About Northwood on Main, what was the process of coming up with what would happen there? How did you come up with the dinner that happened recently?
The main driver of how that was going to work was Mr Maher, accompanied by his staff. They developed the types of programs that would happen there. Mr Broderick went around to other schools to research, he put together a plan and then he came to the board with it, telling us the direction they wanted to take. At the same time, Mr Maher and others had identified that building as a real opportunity for the school because of the quality and amount of space that is there. It is also in the middle of lake Placid so it’s a way to bring Northwood a little more into the community. To have people walk by, see what’s going on and get an introduction to what the school is like and connect with it a little more. The program took this general direction, but that program is very flexible so that the space itself will be open, but the plan isn’t very set and stone. Five years from now, we don’t know if we’ll be doing there what we’ll doing today.

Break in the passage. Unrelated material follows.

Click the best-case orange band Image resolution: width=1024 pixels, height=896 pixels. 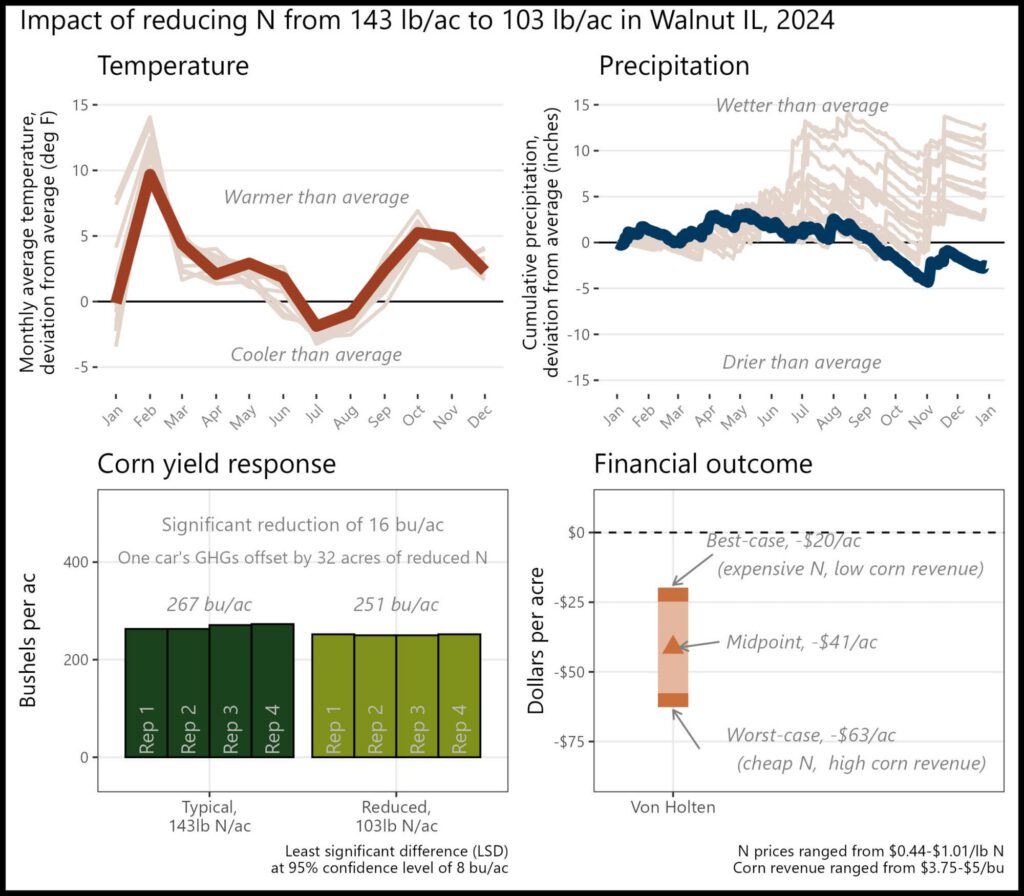coord(673,594)
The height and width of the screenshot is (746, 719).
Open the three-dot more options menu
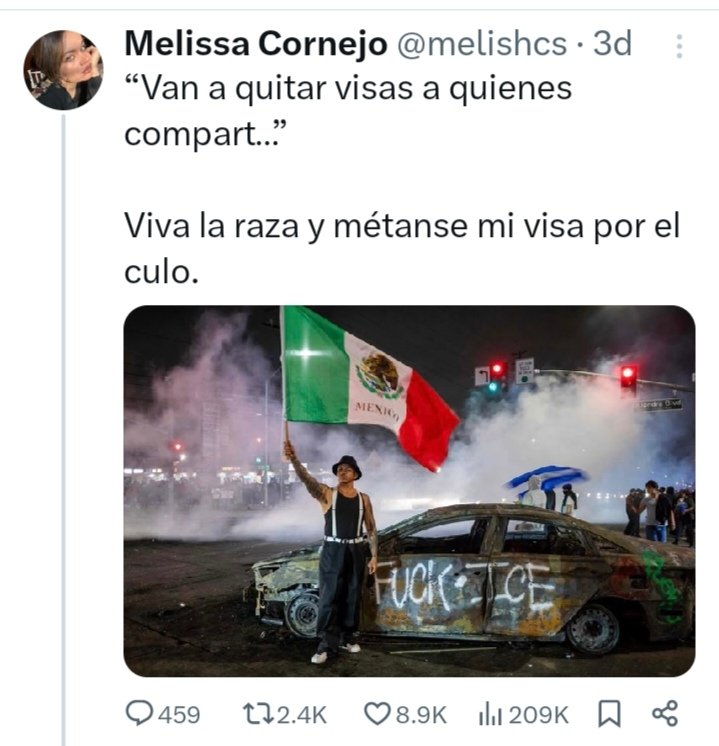coord(679,46)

We want it to be current and responsive to whatever is going on and watch how the students respond to it.

You said that 5 years from now, it could all change. However, you have seen Northwood  in the twentieth century. What are the big differences between Northwood during your time and Northwood now?
One of the most apparent change is the addition of girls, I was in the first class of Northwood students that had girls, they were in a small number to begin with. The proportion of girls in the school now is definitely larger than when I was here. It is a goal for Mr Maher and me, now, to increase the share of the enrollment of girls. We are now at roughly a third but we’d like to get it closer to half over the next 5-10 years. That entails new facilities and dorm rooms, the programs to attract the applicants etc. We also didn’t have the number of international students that we have now, and this fairly new cultural diversity enriches the student experience. [International students] will continue to be a big part of the school, but how that balance changes or not is still a moving question.

Those are probably the biggest changes in terms of the student body. The school itself is also bigger than when I was here. I don’t remember the exact numbers in my graduating class but I believe we were in the low thirties and we have about twice of that now. Meanwhile, we still have the family atmosphere and a lot of individual attention for the students. Students also have more course choices now. The school is now also more focused on hockey and skiing than it was when I was here. We had a fall and a spring athletic schedule that was equally important.

We went many years back, let’s go eleven years forward, when I come back for my ten year reunion, what am I expected to see?
You will continue to see the same family/small school environment, with a lot of personal attention for the students. You will see the balance in the types of students and our academy courses to be a little different and more diverse. You will see closer to an even distribution between boys and girls. You will see more of a balance between athletes and nonathletes; even though our athletic programs will always be a centerpiece, we’ll have more resources going to other programs so that they’re more developed. You will see Northwood on Main continuing in an upgrade for the master plan. You’ll see campus improvements that will continue for decades but a gradual improvement of facilities like science or art. We’re looking for a larger girls dorm that is less set apart and closer to the main building than Bergamini is. All of that is in the planning and conceptual stages, but when you deal with the technical things, those are still uncertainties. I am sure that eleven years from now the campus will still have the same traditional look but some parts will definitely be more contemporary.